_EXERCISE DESCRIPTION:_ Which of the lines below holds the string "heading"? Copy every line that does.

[Opening RECORDS FOR PROCESSING section]

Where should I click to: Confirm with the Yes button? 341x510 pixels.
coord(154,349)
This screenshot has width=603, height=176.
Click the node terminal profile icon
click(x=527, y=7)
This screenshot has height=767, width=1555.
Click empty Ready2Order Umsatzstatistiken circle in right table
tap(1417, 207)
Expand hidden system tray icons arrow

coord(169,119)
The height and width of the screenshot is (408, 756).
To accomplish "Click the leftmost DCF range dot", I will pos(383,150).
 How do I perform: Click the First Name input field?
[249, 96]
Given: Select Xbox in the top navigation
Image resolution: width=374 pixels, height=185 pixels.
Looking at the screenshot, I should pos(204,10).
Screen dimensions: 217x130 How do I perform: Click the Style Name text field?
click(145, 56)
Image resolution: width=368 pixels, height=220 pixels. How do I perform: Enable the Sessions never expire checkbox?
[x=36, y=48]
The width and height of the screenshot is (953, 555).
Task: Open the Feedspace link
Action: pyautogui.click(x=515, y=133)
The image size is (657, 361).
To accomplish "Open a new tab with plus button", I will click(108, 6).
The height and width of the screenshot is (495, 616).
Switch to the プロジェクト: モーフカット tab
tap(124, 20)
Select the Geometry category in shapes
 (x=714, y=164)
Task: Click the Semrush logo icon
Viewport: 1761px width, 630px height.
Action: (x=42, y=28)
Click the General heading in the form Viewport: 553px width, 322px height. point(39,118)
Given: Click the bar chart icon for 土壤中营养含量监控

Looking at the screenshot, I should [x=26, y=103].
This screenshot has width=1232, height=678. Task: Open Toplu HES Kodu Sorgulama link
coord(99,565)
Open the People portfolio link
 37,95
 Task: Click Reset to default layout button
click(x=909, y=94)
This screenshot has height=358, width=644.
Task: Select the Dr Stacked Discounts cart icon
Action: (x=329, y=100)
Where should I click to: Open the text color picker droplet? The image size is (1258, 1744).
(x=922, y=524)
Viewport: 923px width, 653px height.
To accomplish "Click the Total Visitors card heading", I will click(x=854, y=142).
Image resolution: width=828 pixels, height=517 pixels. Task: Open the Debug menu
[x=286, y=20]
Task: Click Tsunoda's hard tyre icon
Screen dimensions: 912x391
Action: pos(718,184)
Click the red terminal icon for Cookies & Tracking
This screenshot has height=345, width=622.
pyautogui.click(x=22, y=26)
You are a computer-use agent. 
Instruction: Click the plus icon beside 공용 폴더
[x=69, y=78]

[Closing RECORDS FOR PROCESSING section]

_EXERCISE RESULT:_
Click the General heading in the form Viewport: 553px width, 322px height. point(39,118)
To accomplish "Click the Total Visitors card heading", I will click(x=854, y=142).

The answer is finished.